→ Work instruction:
The full set of entries is to be returned word for word.

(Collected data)
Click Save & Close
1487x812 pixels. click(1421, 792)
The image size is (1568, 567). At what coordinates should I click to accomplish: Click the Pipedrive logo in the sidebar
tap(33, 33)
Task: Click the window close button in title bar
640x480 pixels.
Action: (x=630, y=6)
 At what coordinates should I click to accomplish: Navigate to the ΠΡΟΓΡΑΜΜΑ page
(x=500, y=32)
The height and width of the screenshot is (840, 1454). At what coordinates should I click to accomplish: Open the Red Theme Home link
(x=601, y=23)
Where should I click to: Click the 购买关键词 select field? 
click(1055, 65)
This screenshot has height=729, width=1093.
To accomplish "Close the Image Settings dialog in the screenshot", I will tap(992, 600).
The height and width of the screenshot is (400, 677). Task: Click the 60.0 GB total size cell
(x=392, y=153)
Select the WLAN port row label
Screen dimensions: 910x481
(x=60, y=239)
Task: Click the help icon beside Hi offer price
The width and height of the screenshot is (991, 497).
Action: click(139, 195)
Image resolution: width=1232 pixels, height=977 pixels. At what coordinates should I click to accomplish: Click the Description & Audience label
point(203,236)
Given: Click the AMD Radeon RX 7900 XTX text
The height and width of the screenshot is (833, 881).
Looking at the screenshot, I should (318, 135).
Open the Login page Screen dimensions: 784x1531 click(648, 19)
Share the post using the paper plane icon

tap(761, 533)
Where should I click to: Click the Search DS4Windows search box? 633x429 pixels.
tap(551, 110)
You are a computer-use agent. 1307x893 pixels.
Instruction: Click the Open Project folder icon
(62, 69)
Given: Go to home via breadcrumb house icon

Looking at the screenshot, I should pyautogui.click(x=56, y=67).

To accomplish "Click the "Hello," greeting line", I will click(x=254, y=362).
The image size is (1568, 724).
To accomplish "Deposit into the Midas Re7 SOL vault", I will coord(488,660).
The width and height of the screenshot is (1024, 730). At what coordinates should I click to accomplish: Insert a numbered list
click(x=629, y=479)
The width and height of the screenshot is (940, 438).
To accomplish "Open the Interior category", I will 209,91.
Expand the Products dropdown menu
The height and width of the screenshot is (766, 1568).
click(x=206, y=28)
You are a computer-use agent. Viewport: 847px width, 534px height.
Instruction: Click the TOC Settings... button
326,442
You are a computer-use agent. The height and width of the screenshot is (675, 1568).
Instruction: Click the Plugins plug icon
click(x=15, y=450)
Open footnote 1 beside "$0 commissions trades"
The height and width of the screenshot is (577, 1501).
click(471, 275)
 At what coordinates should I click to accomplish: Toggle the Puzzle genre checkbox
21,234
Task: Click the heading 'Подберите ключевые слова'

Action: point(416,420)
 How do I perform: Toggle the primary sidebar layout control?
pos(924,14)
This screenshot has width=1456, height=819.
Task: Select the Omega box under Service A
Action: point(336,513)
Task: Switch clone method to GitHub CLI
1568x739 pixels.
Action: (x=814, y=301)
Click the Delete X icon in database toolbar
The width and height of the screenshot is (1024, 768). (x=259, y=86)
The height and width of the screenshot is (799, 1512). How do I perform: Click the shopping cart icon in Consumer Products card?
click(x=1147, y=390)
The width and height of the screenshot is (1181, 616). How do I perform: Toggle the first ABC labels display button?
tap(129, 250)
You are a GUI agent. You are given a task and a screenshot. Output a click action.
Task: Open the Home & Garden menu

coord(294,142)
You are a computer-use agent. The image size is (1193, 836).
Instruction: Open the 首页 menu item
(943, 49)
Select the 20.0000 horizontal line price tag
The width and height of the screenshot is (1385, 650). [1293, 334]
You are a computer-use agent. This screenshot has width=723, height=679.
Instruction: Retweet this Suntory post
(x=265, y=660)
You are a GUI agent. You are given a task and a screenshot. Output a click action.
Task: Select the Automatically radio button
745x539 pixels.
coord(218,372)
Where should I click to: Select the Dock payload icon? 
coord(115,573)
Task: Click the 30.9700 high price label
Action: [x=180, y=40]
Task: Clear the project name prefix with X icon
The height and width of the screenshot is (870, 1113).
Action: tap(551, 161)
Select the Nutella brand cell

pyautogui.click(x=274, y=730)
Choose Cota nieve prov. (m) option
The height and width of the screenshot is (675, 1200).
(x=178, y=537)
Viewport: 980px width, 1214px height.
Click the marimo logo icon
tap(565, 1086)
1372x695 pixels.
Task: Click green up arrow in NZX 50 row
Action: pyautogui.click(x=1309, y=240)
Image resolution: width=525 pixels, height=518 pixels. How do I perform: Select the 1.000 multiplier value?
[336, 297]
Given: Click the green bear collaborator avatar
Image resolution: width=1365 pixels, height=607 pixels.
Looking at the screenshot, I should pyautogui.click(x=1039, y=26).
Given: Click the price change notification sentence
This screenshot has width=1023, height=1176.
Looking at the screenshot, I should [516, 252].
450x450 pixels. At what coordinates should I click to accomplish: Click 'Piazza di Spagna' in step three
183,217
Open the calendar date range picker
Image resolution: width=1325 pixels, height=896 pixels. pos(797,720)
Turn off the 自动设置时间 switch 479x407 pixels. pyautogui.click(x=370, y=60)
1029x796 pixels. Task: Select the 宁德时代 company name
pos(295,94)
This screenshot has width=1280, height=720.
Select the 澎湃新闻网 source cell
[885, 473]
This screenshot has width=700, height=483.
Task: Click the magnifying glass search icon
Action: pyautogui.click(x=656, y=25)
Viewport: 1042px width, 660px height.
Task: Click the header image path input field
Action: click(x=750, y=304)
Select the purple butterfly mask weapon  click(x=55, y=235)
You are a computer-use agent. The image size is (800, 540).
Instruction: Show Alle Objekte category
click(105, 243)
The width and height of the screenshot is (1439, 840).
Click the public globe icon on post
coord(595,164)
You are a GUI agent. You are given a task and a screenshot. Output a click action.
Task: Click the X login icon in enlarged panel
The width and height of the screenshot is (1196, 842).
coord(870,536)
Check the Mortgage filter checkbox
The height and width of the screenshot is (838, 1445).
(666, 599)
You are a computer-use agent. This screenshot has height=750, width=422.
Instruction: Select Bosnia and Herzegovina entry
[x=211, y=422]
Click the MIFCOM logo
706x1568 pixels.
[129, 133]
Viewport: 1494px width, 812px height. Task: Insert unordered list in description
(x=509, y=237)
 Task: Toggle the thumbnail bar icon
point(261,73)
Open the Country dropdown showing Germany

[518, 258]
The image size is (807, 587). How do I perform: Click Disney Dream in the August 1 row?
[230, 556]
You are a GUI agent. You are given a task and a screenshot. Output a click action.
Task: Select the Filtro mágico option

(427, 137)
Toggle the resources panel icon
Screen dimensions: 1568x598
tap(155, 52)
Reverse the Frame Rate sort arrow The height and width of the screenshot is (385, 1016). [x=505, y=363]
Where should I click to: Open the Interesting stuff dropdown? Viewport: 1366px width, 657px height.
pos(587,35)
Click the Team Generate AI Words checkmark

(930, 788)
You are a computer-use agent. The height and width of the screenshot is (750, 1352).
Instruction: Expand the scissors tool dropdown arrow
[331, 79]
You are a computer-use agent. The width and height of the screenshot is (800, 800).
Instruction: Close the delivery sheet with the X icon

→ Output for this task:
Click Save & Close
1487x812 pixels. click(1421, 792)
The image size is (1568, 567). At what coordinates should I click to accomplish: Click the Pipedrive logo in the sidebar
tap(33, 33)
Task: Click the window close button in title bar
640x480 pixels.
Action: (x=630, y=6)
 At what coordinates should I click to accomplish: Navigate to the ΠΡΟΓΡΑΜΜΑ page
(x=500, y=32)
The height and width of the screenshot is (840, 1454). At what coordinates should I click to accomplish: Open the Red Theme Home link
(x=601, y=23)
Where should I click to: Click the 购买关键词 select field? 
click(1055, 65)
This screenshot has height=729, width=1093.
To accomplish "Close the Image Settings dialog in the screenshot", I will tap(992, 600).
The height and width of the screenshot is (400, 677). Task: Click the 60.0 GB total size cell
(x=392, y=153)
Select the WLAN port row label
Screen dimensions: 910x481
(x=60, y=239)
Task: Click the help icon beside Hi offer price
The width and height of the screenshot is (991, 497).
Action: click(139, 195)
Image resolution: width=1232 pixels, height=977 pixels. At what coordinates should I click to accomplish: Click the Description & Audience label
point(203,236)
Given: Click the AMD Radeon RX 7900 XTX text
The height and width of the screenshot is (833, 881).
Looking at the screenshot, I should (318, 135).
Open the Login page Screen dimensions: 784x1531 click(648, 19)
Share the post using the paper plane icon

tap(761, 533)
Where should I click to: Click the Search DS4Windows search box? 633x429 pixels.
tap(551, 110)
You are a computer-use agent. 1307x893 pixels.
Instruction: Click the Open Project folder icon
(62, 69)
Given: Go to home via breadcrumb house icon

Looking at the screenshot, I should pyautogui.click(x=56, y=67).

To accomplish "Click the "Hello," greeting line", I will click(x=254, y=362).
The image size is (1568, 724).
To accomplish "Deposit into the Midas Re7 SOL vault", I will coord(488,660).
The width and height of the screenshot is (1024, 730). At what coordinates should I click to accomplish: Insert a numbered list
click(x=629, y=479)
The width and height of the screenshot is (940, 438).
To accomplish "Open the Interior category", I will 209,91.
Expand the Products dropdown menu
The height and width of the screenshot is (766, 1568).
click(x=206, y=28)
You are a computer-use agent. Viewport: 847px width, 534px height.
Instruction: Click the TOC Settings... button
326,442
You are a computer-use agent. The height and width of the screenshot is (675, 1568).
Instruction: Click the Plugins plug icon
click(x=15, y=450)
Open footnote 1 beside "$0 commissions trades"
The height and width of the screenshot is (577, 1501).
click(471, 275)
 At what coordinates should I click to accomplish: Toggle the Puzzle genre checkbox
21,234
Task: Click the heading 'Подберите ключевые слова'

Action: point(416,420)
 How do I perform: Toggle the primary sidebar layout control?
pos(924,14)
This screenshot has width=1456, height=819.
Task: Select the Omega box under Service A
Action: point(336,513)
Task: Switch clone method to GitHub CLI
1568x739 pixels.
Action: (x=814, y=301)
Click the Delete X icon in database toolbar
The width and height of the screenshot is (1024, 768). (x=259, y=86)
The height and width of the screenshot is (799, 1512). How do I perform: Click the shopping cart icon in Consumer Products card?
click(x=1147, y=390)
The width and height of the screenshot is (1181, 616). How do I perform: Toggle the first ABC labels display button?
tap(129, 250)
You are a GUI agent. You are given a task and a screenshot. Output a click action.
Task: Open the Home & Garden menu

coord(294,142)
You are a computer-use agent. The image size is (1193, 836).
Instruction: Open the 首页 menu item
(943, 49)
Select the 20.0000 horizontal line price tag
The width and height of the screenshot is (1385, 650). [1293, 334]
You are a computer-use agent. This screenshot has width=723, height=679.
Instruction: Retweet this Suntory post
(x=265, y=660)
You are a GUI agent. You are given a task and a screenshot. Output a click action.
Task: Select the Automatically radio button
745x539 pixels.
coord(218,372)
Where should I click to: Select the Dock payload icon? 
coord(115,573)
Task: Click the 30.9700 high price label
Action: [x=180, y=40]
Task: Clear the project name prefix with X icon
The height and width of the screenshot is (870, 1113).
Action: tap(551, 161)
Select the Nutella brand cell

pyautogui.click(x=274, y=730)
Choose Cota nieve prov. (m) option
The height and width of the screenshot is (675, 1200).
(x=178, y=537)
Viewport: 980px width, 1214px height.
Click the marimo logo icon
tap(565, 1086)
1372x695 pixels.
Task: Click green up arrow in NZX 50 row
Action: pyautogui.click(x=1309, y=240)
Image resolution: width=525 pixels, height=518 pixels. How do I perform: Select the 1.000 multiplier value?
[336, 297]
Given: Click the green bear collaborator avatar
Image resolution: width=1365 pixels, height=607 pixels.
Looking at the screenshot, I should pyautogui.click(x=1039, y=26).
Given: Click the price change notification sentence
This screenshot has width=1023, height=1176.
Looking at the screenshot, I should [516, 252].
450x450 pixels. At what coordinates should I click to accomplish: Click 'Piazza di Spagna' in step three
183,217
Open the calendar date range picker
Image resolution: width=1325 pixels, height=896 pixels. pos(797,720)
Turn off the 自动设置时间 switch 479x407 pixels. pyautogui.click(x=370, y=60)
1029x796 pixels. Task: Select the 宁德时代 company name
pos(295,94)
This screenshot has width=1280, height=720.
Select the 澎湃新闻网 source cell
[885, 473]
This screenshot has width=700, height=483.
Task: Click the magnifying glass search icon
Action: pyautogui.click(x=656, y=25)
Viewport: 1042px width, 660px height.
Task: Click the header image path input field
Action: click(x=750, y=304)
Select the purple butterfly mask weapon  click(x=55, y=235)
You are a computer-use agent. The image size is (800, 540).
Instruction: Show Alle Objekte category
click(105, 243)
The width and height of the screenshot is (1439, 840).
Click the public globe icon on post
coord(595,164)
You are a GUI agent. You are given a task and a screenshot. Output a click action.
Task: Click the X login icon in enlarged panel
The width and height of the screenshot is (1196, 842).
coord(870,536)
Check the Mortgage filter checkbox
The height and width of the screenshot is (838, 1445).
(666, 599)
You are a computer-use agent. This screenshot has height=750, width=422.
Instruction: Select Bosnia and Herzegovina entry
[x=211, y=422]
Click the MIFCOM logo
706x1568 pixels.
[129, 133]
Viewport: 1494px width, 812px height. Task: Insert unordered list in description
(x=509, y=237)
 Task: Toggle the thumbnail bar icon
point(261,73)
Open the Country dropdown showing Germany

[518, 258]
The image size is (807, 587). How do I perform: Click Disney Dream in the August 1 row?
[230, 556]
You are a GUI agent. You are given a task and a screenshot. Output a click action.
Task: Select the Filtro mágico option

(427, 137)
Toggle the resources panel icon
Screen dimensions: 1568x598
tap(155, 52)
Reverse the Frame Rate sort arrow The height and width of the screenshot is (385, 1016). [x=505, y=363]
Where should I click to: Open the Interesting stuff dropdown? Viewport: 1366px width, 657px height.
pos(587,35)
Click the Team Generate AI Words checkmark

(930, 788)
You are a computer-use agent. The height and width of the screenshot is (750, 1352).
Instruction: Expand the scissors tool dropdown arrow
[331, 79]
You are a computer-use agent. The width and height of the screenshot is (800, 800).
Instruction: Close the delivery sheet with the X icon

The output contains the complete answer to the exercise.